+++ TEXTE CITÉ

Ce n’est pas surinterpréter sociologiquement l’article de Rahner que de le relire à la lumière de la construction idéal-typique des formes de la communalisation chrétienne élaborée par Max Weber et approfondie par Ernst Troeltsch[7]. La référence aux deux classiques allemands de la sociologie des religions parcourt en effet le propos de Rahner, même s’il n’en donne aucune citation directe. Elle est lisible en particulier dans la manière dont il dessine, en contrepoint du régime extensif de la communalisation chrétienne que le « catholicisme de ghetto » continue d’invoquer contre toute évidence, l’émergence d’un « catholicisme de convertis » assumant sa condition minoritaire au milieu des non-chrétiens. Nous reviendrons plus loin sur ce dernier point, mais il convient, dans un premier temps, d’éclairer le questionnement — au moins implicite — que Rahner adresse à la communalisation de « type Église », à partir du moment où s’effondre la position religieusement et culturellement hégémonique que l’Église a héritée de l’histoire dans les sociétés occidentales.

++++++
+++ DONNÉES FOURNIES

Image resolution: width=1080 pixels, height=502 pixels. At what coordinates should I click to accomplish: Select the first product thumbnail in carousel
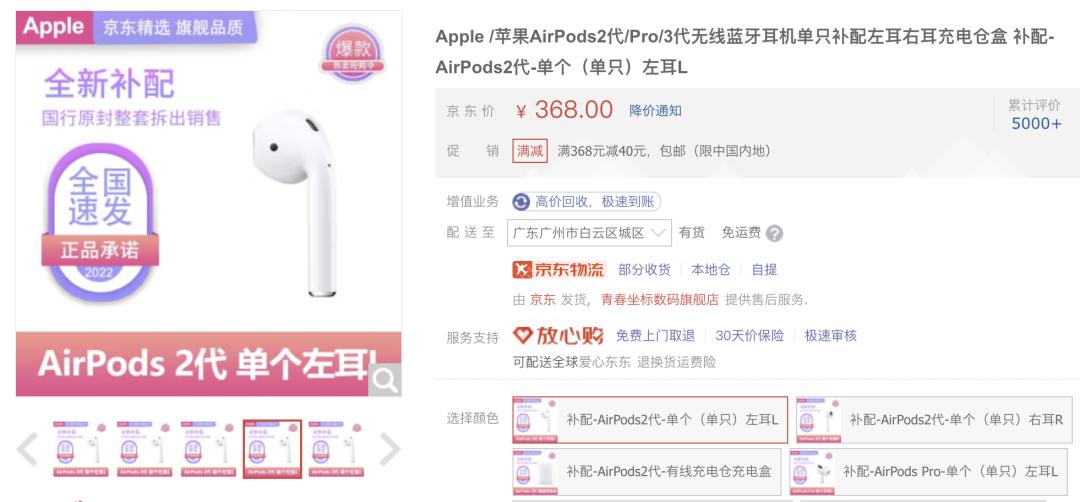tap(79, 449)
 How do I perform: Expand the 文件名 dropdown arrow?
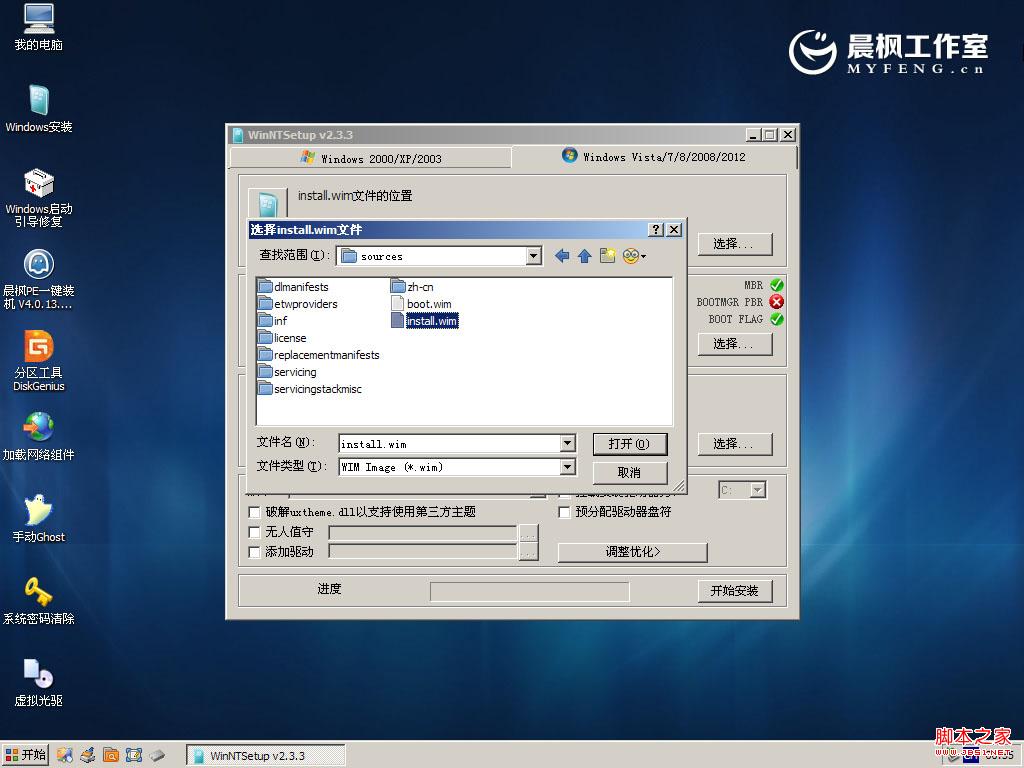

++++++

À FAIRE:
a - Les affirmations suivantes sont-elles conformes au texte sur Rahner ? Répondez par oui ou par non et citez à chaque fois les mots décisifs du texte.
(i) Rahner cite directement Max Weber et Ernst Troeltsch.
(ii) Le « catholicisme de convertis » assume sa condition minoritaire au milieu des non-chrétiens.
(iii) La construction idéal-typique a été élaborée par Ernst Troeltsch puis approfondie par Max Weber.
b - Poursuivez le texte sur Rahner après sa dernière phrase.

CORRIGÉ DE L'EXERCICE:
a -
(i) Non : « même s’il n’en donne aucune citation directe ».
(ii) Oui : « l’émergence d’un « catholicisme de convertis » assumant sa condition minoritaire au milieu des non-chrétiens ».
(iii) Non : « élaborée par Max Weber et approfondie par Ernst Troeltsch ».

b -
Le trait principal du type « Église » est la visée d’extension — « jusqu’aux extrémités de la Terre » – dont il est porteur. Le lien communautaire qu’il instaure est tout entier ordonné au rassemblement de tous les habitants de la Terre sous le chef de l’institution ecclésiale. Ce programme justifie d’incorporer à la communauté des enfants en bas âge encore incapables de dire leur foi. Il justifie surtout d’instaurer, au sein de cette communauté, un régime de « double éthique » réservant la radicalité de l’exigence évangélique à des « virtuoses » séparés du monde, et ouvrant au plus grand nombre possible de fidèles une participation religieuse réduite à des règles d’observance cultuelle et au respect de normes morales compatibles avec la vie dans le monde, sous le contrôle d’un corps de clercs, détenteurs exclusifs du pouvoir religieux et spécialement formés à cette fin. Ce dispositif d’accommodement de la norme chrétienne permet à l’institution de nouer avec la société politique et avec la culture du monde les rapports étroits dont elle a besoin pour y développer son emprise. Laquelle doit donner à voir, in fine, la vocation universelle de l’Église elle-même.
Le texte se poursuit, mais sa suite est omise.